What is asked:
List each line of the material below that includes the word "Select".
* Start Material for this task *
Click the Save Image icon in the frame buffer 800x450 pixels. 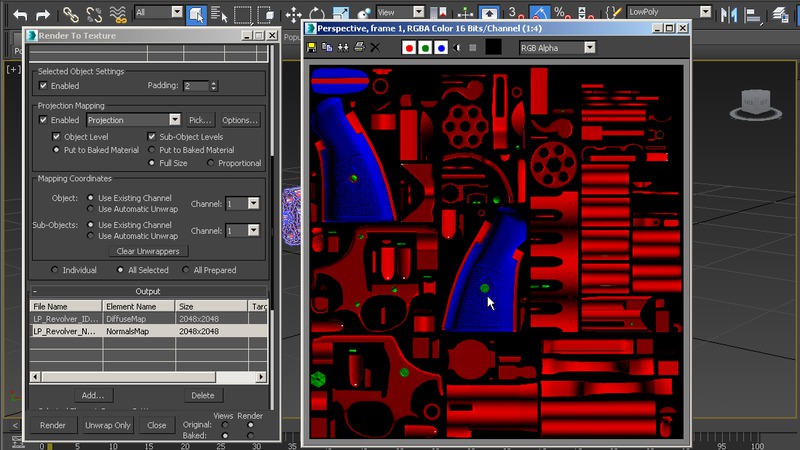point(313,47)
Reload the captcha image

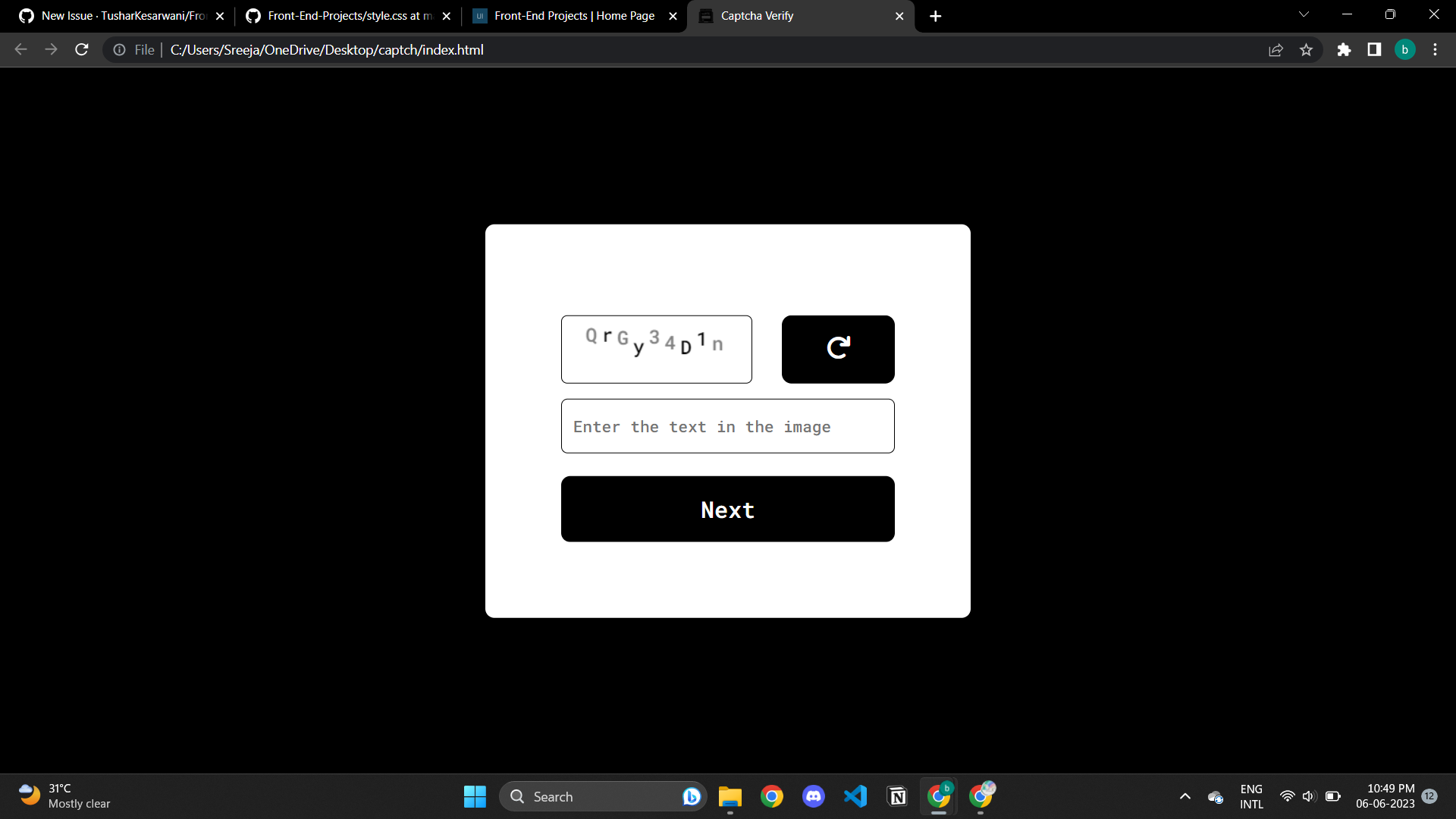838,349
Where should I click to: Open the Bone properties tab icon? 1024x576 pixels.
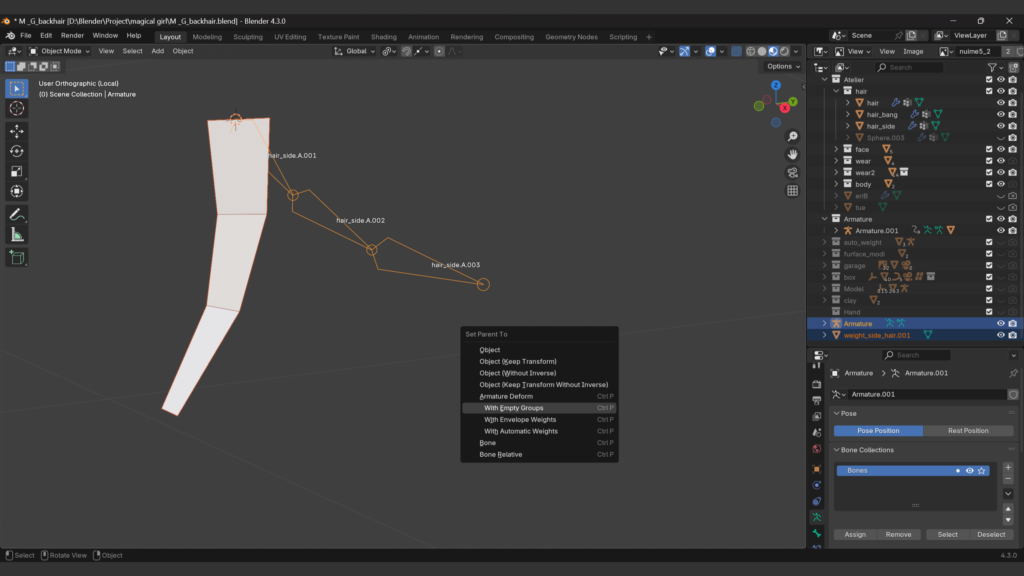coord(816,534)
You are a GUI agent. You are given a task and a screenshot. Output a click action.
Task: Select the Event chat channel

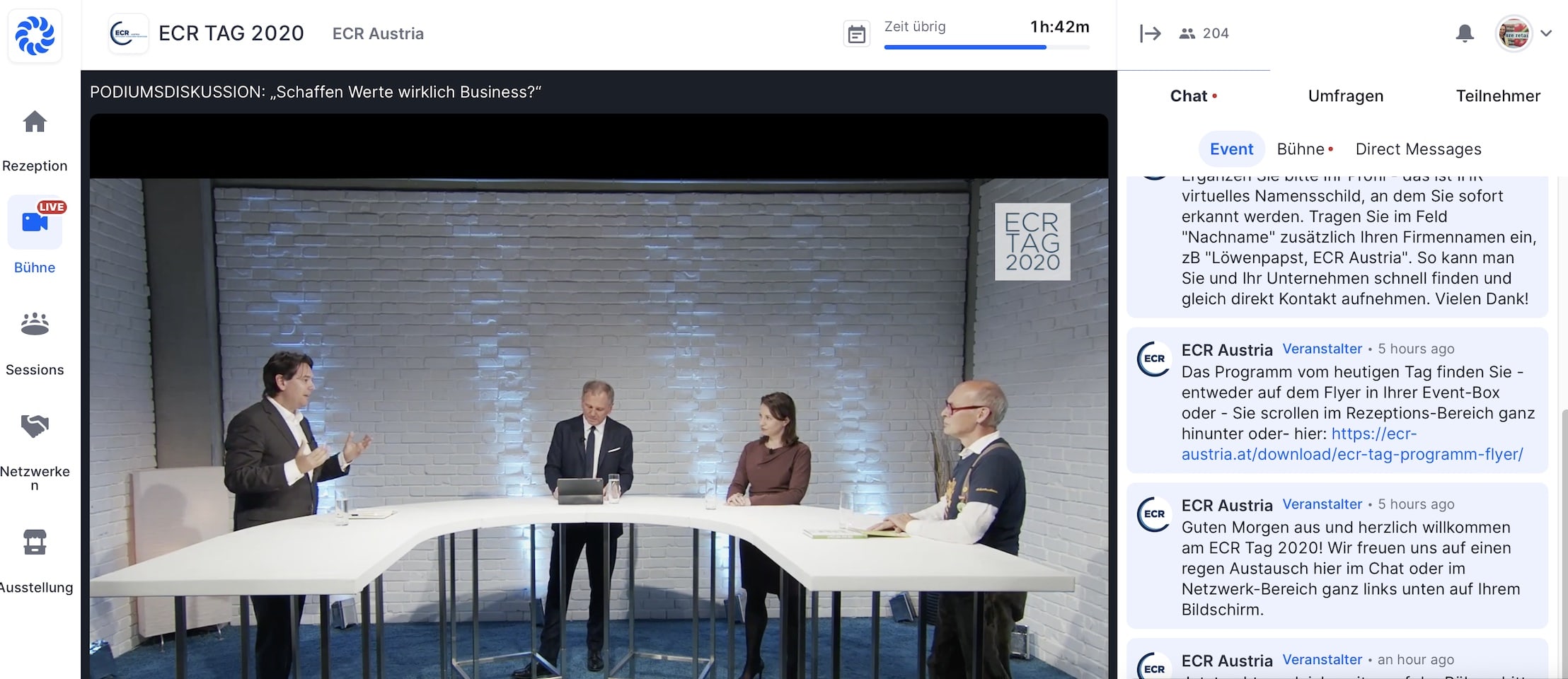[1231, 149]
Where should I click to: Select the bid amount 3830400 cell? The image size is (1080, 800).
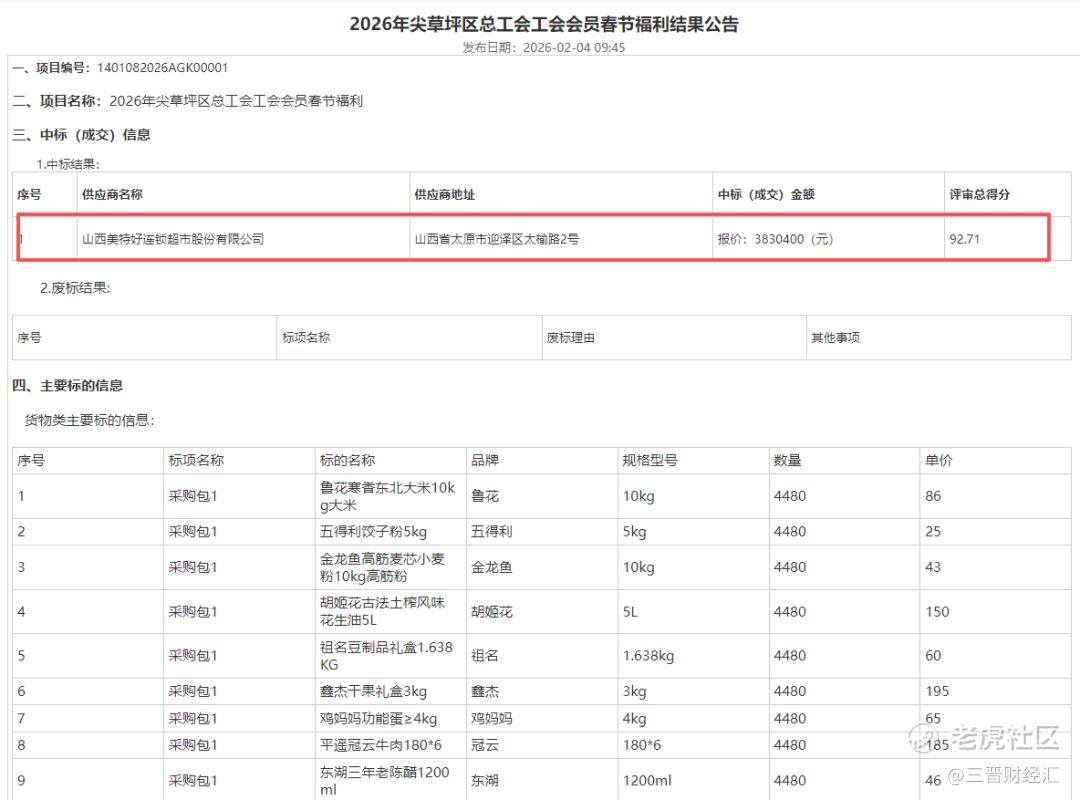point(775,239)
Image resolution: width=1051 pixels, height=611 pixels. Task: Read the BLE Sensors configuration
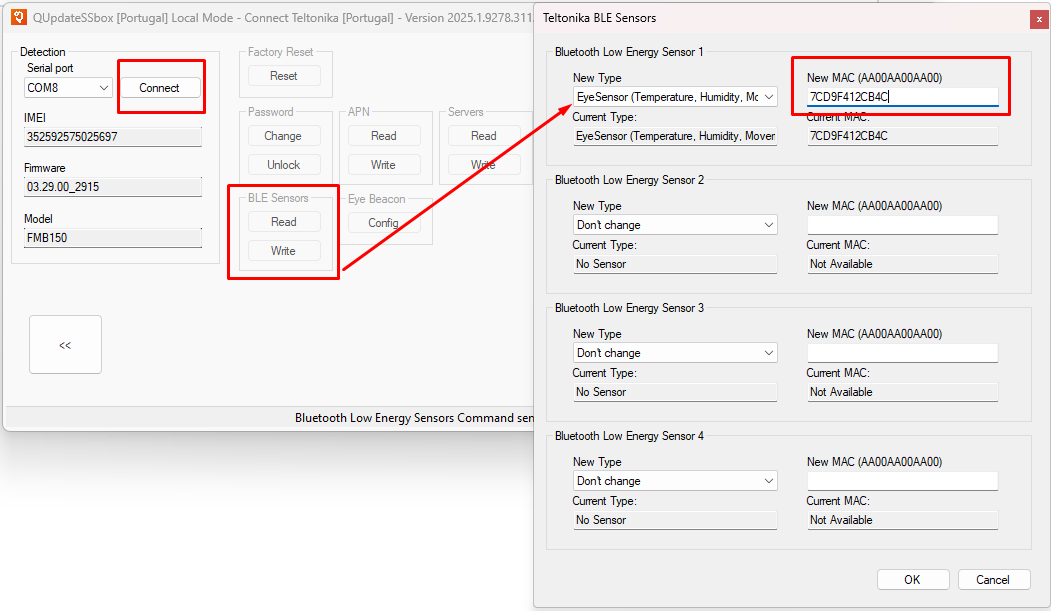284,222
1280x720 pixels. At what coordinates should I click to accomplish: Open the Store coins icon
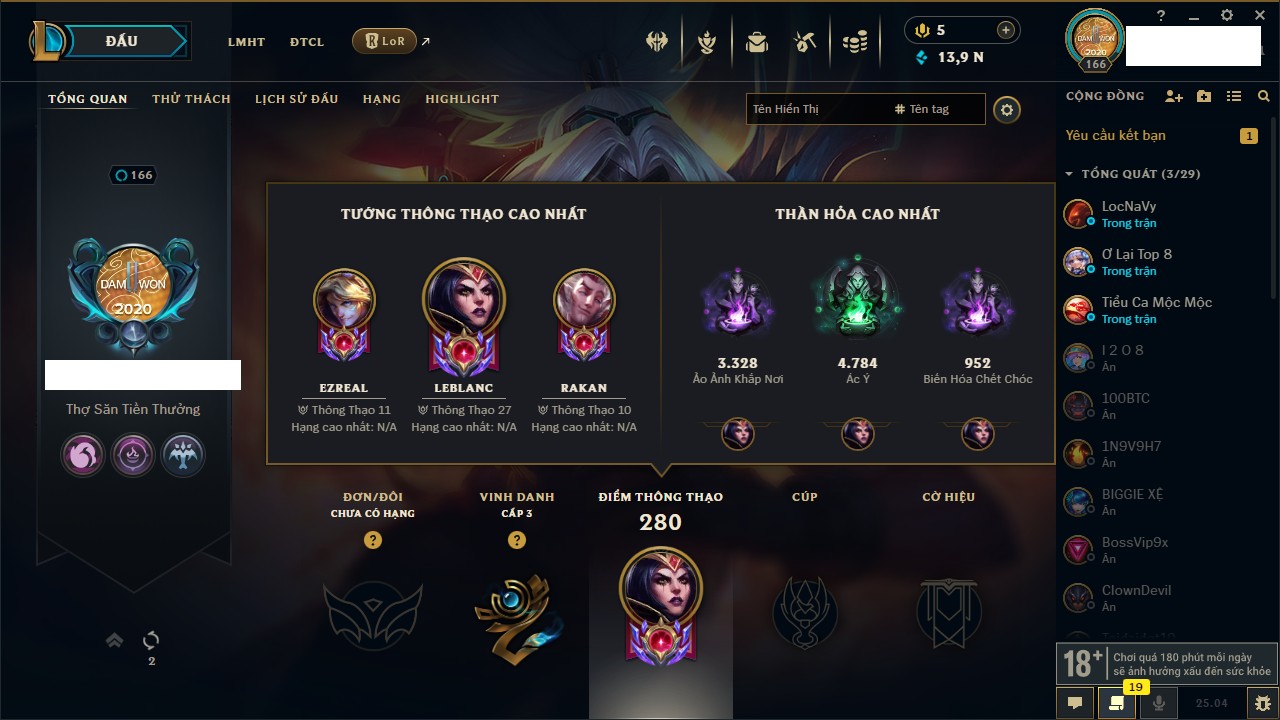click(x=854, y=42)
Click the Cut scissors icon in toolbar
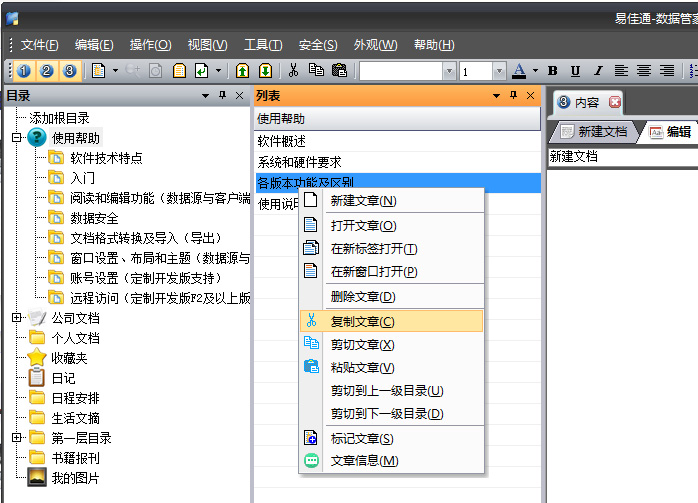The width and height of the screenshot is (698, 503). pos(293,71)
* End Material for this task *
Reply:
Task: Select the Event chat channel
Where should I click to: Select the bid amount 3830400 cell? The image size is (1080, 800).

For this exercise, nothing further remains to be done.